▸ Material to process:
*****

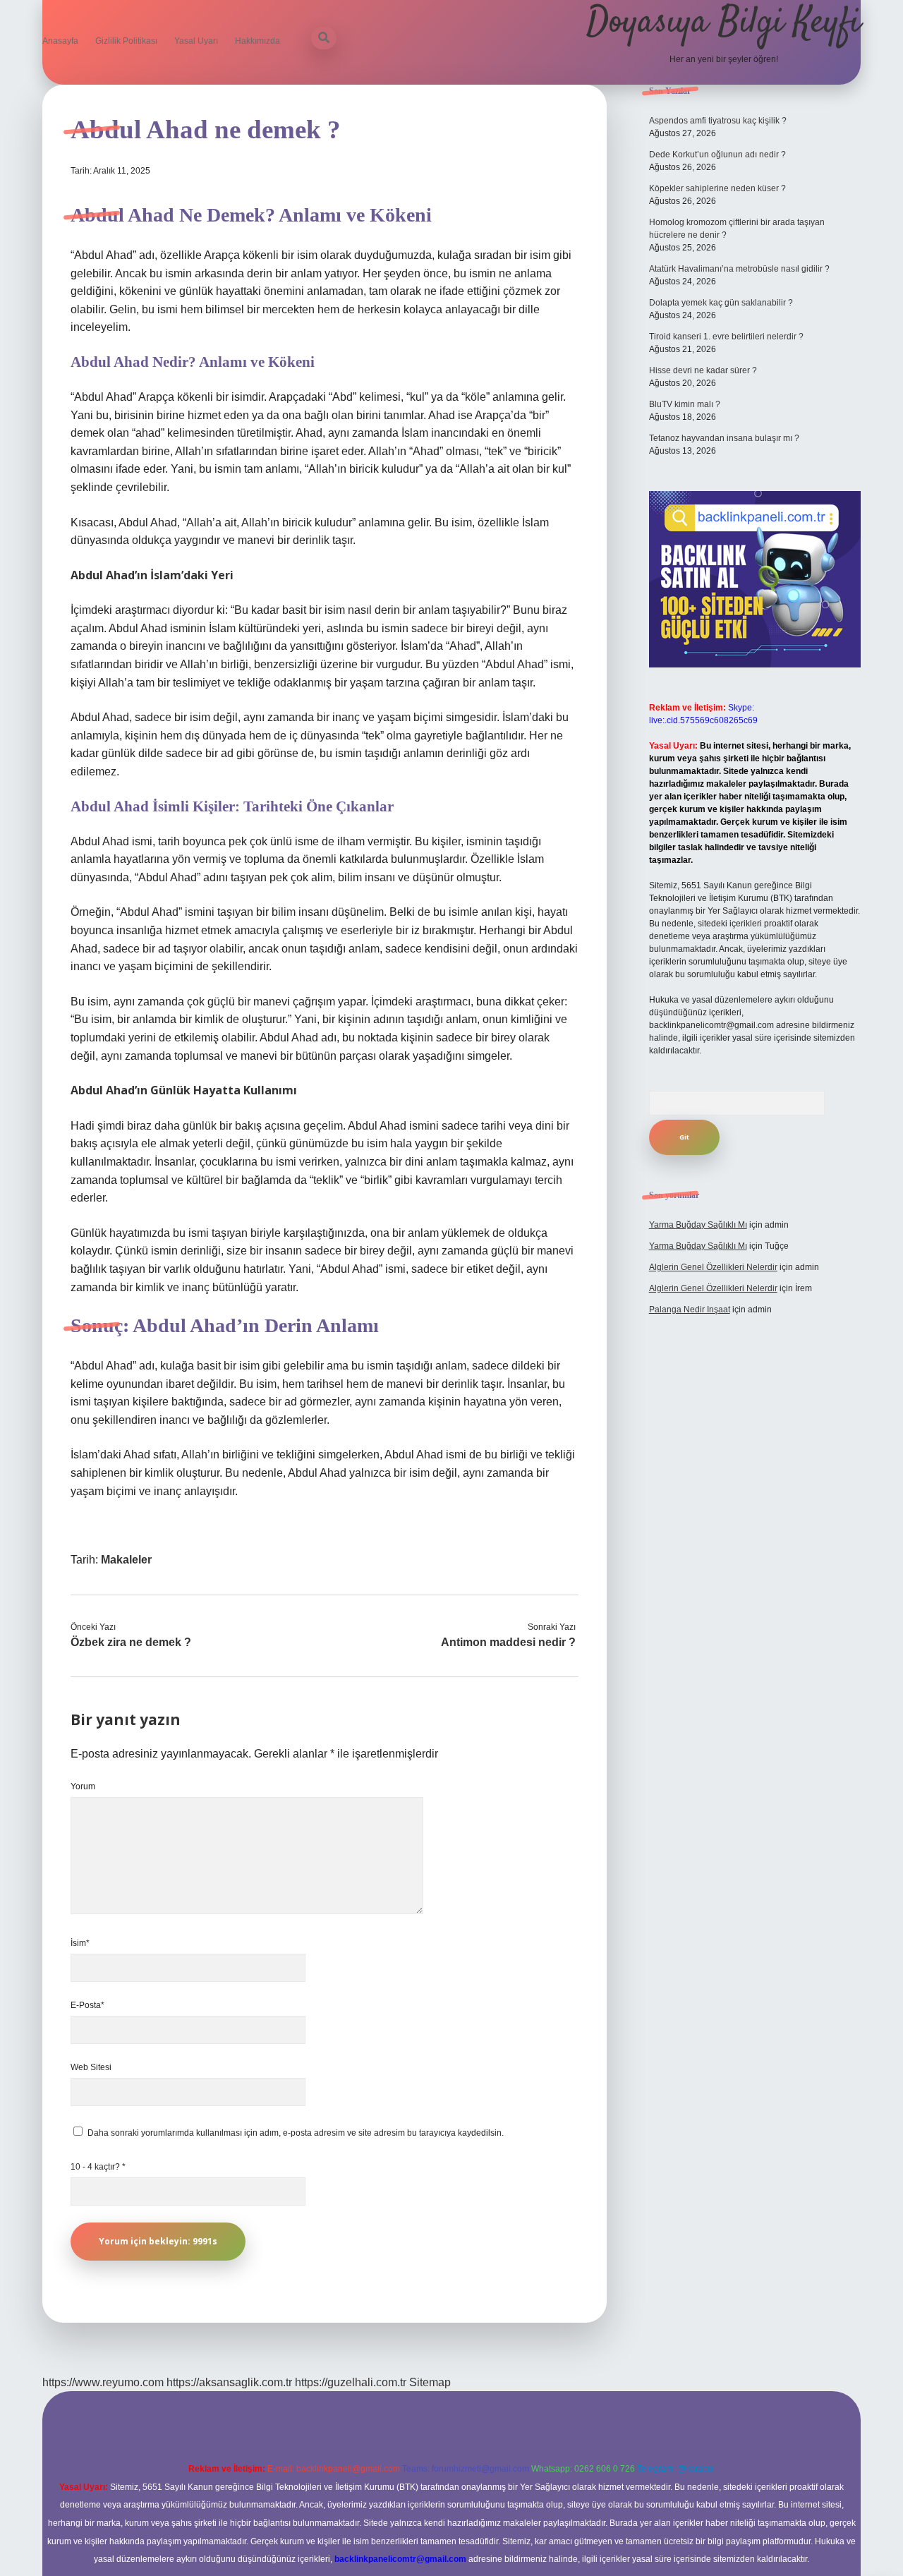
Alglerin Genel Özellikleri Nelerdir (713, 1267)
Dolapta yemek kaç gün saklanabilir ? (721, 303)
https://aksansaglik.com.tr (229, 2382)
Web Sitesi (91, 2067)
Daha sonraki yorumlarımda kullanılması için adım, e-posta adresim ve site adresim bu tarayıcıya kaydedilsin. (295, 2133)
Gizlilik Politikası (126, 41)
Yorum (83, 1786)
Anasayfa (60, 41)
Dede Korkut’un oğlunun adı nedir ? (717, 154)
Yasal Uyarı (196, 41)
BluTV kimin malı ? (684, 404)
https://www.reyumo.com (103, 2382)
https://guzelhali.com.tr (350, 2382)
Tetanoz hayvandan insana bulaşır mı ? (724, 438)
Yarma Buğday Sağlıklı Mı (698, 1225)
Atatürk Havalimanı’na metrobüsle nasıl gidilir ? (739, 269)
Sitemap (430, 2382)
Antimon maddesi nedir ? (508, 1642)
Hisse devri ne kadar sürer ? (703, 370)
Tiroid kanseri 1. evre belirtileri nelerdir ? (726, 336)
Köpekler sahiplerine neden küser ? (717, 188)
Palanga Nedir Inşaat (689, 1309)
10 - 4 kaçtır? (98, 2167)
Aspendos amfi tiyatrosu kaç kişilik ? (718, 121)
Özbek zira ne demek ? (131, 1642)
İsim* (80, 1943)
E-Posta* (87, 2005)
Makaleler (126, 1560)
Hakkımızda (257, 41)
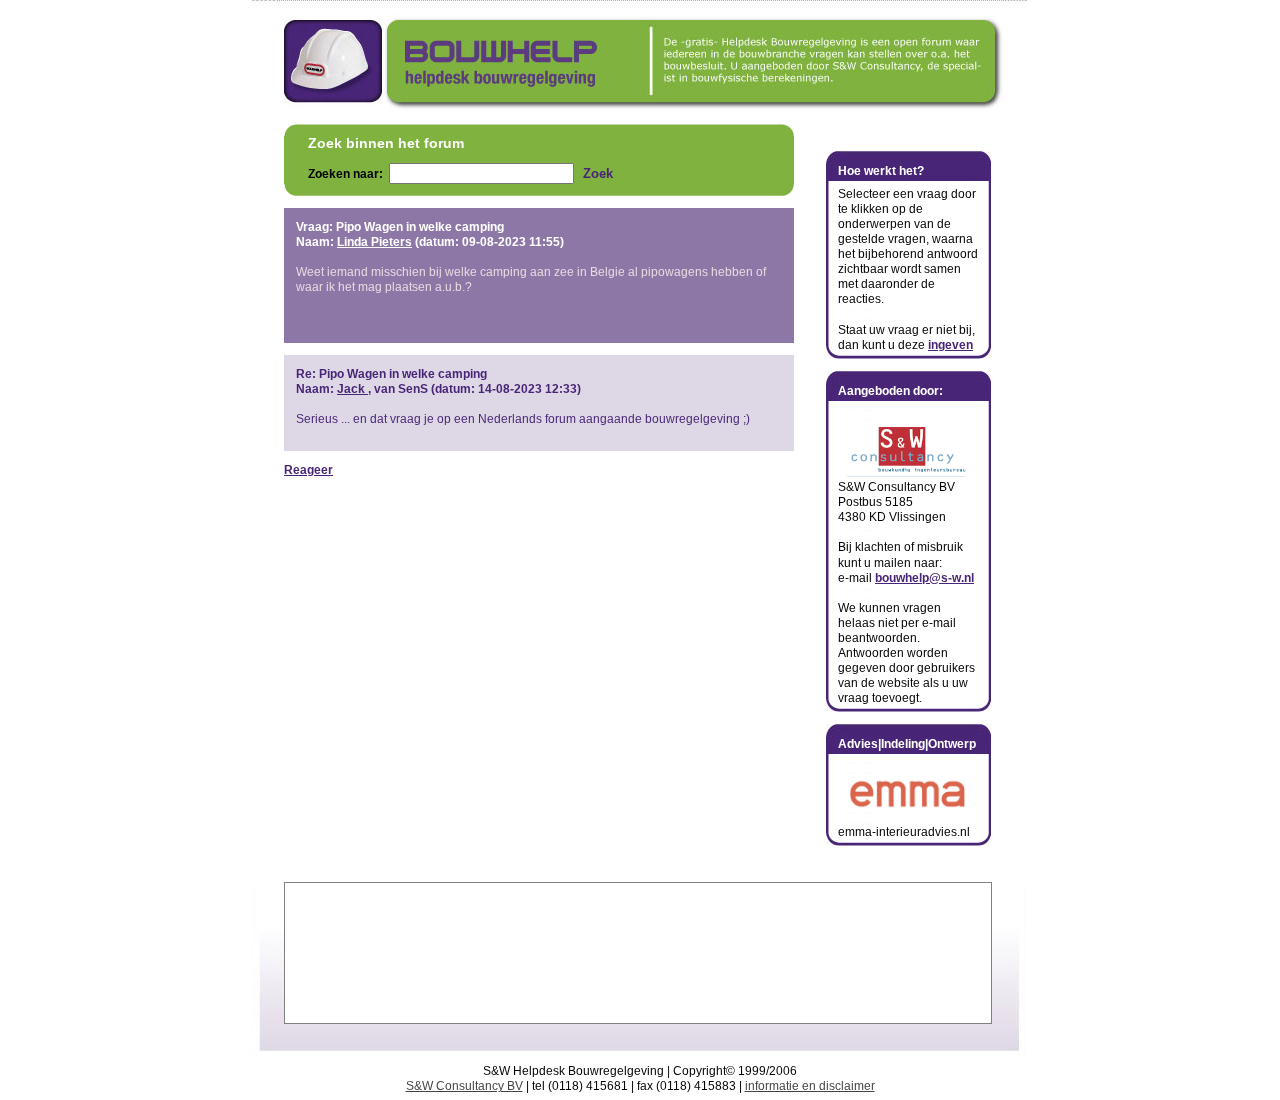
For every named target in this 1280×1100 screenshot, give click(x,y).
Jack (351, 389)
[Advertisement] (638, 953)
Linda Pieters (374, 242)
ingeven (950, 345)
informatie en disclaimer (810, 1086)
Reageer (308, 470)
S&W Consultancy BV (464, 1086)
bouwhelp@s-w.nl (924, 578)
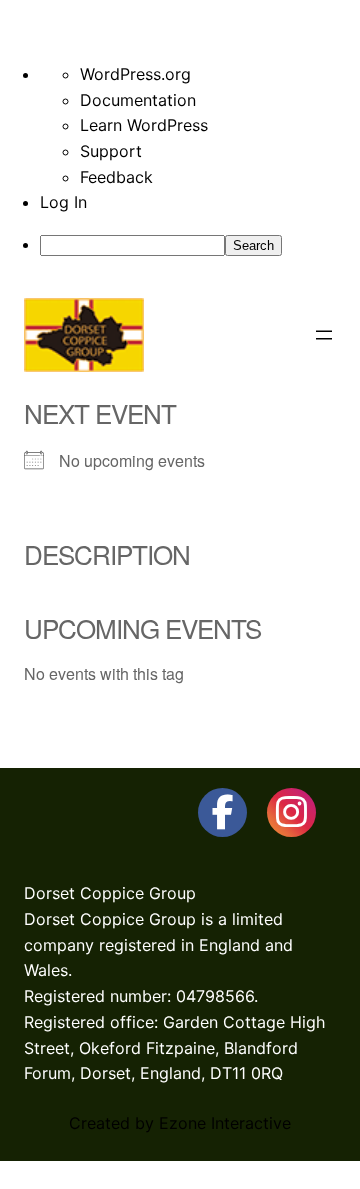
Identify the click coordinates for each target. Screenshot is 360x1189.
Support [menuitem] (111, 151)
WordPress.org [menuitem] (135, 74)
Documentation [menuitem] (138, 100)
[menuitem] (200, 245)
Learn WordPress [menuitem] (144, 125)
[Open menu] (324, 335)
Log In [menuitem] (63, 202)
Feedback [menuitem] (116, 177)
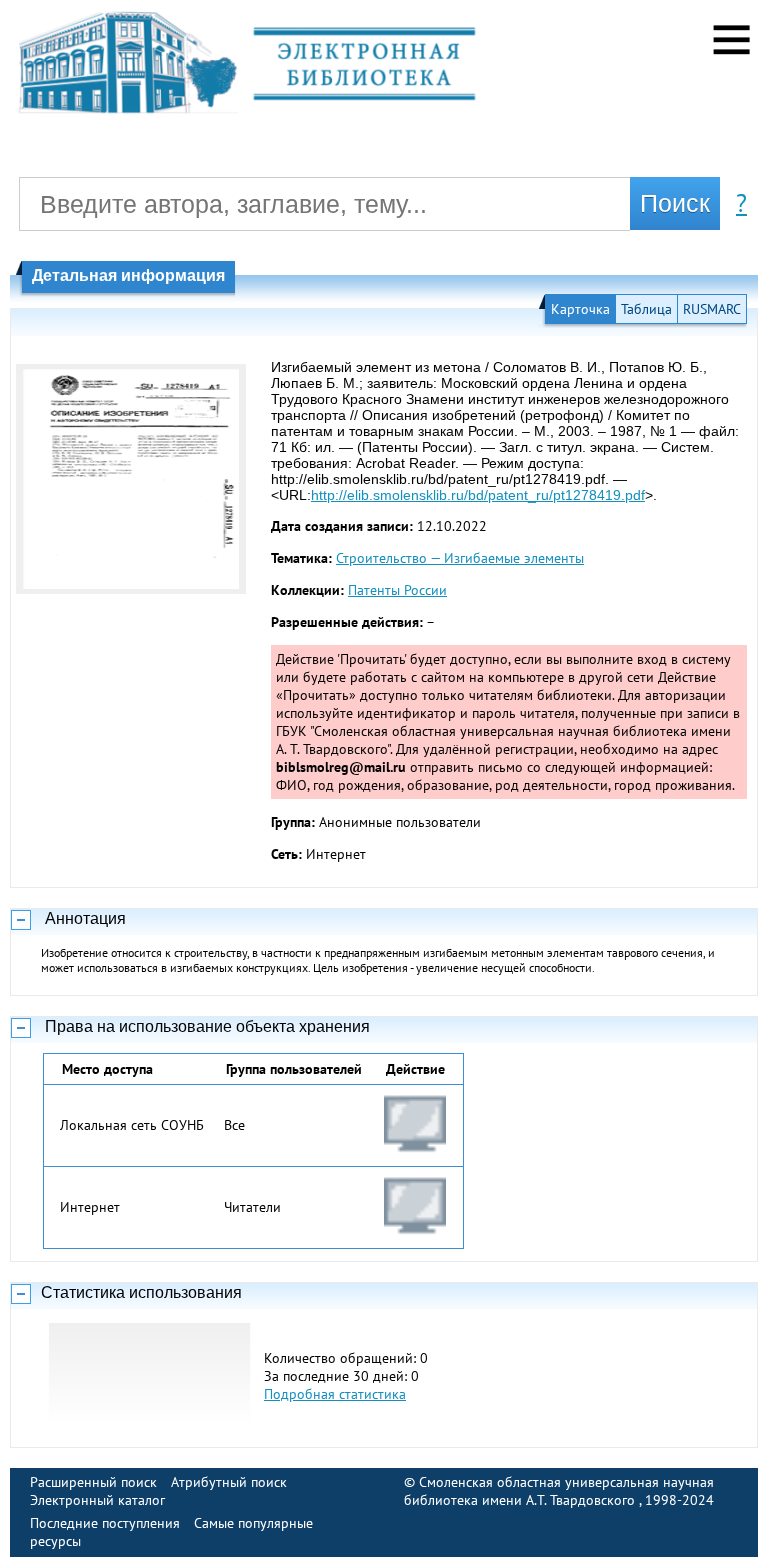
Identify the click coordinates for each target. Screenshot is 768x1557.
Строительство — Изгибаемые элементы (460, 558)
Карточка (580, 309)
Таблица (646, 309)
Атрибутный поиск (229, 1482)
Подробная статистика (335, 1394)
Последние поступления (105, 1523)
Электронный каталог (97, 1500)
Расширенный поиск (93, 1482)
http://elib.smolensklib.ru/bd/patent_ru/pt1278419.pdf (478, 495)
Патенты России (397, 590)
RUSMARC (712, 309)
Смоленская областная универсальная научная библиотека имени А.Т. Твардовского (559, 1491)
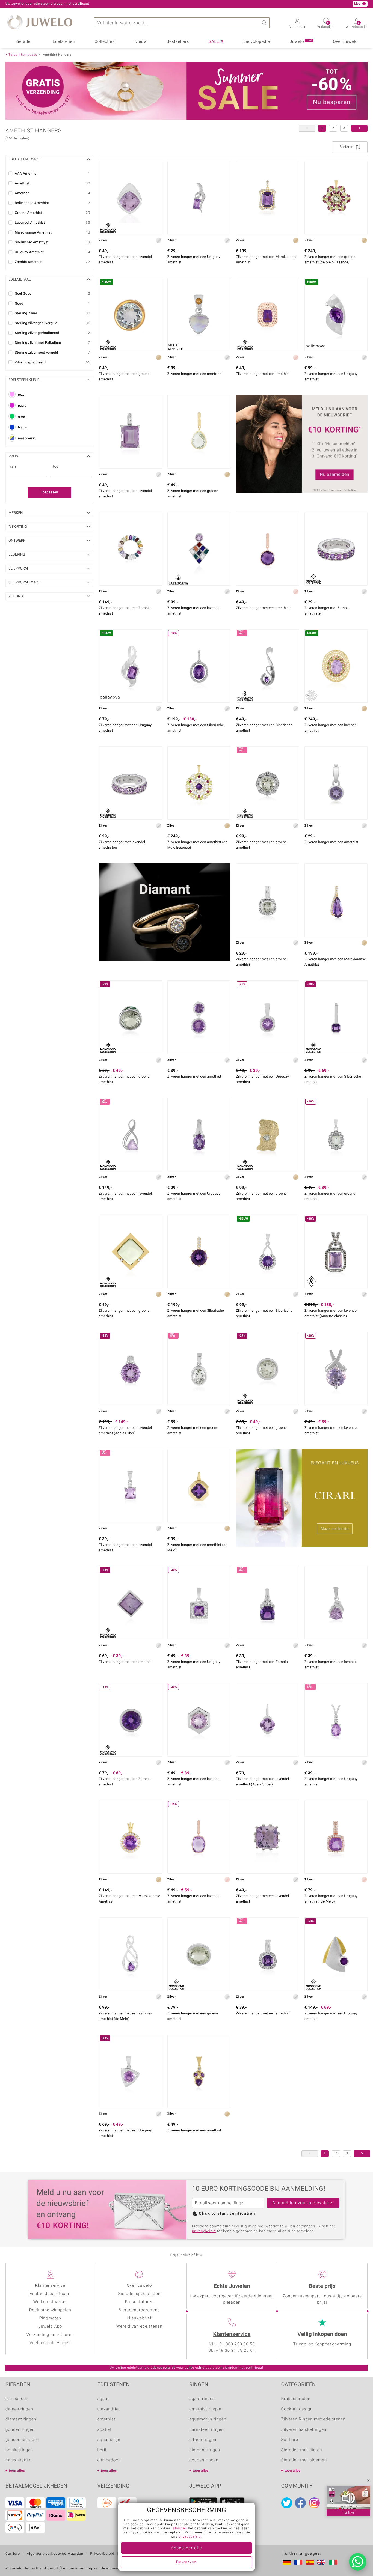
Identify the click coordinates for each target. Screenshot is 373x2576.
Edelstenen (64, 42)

*****

▸ Your goal:
Filter the entries above down to the lines that hold the word "WordPress", and copy those lines.

▸ Answer below:
WordPress.org [menuitem] (135, 74)
Learn WordPress [menuitem] (144, 125)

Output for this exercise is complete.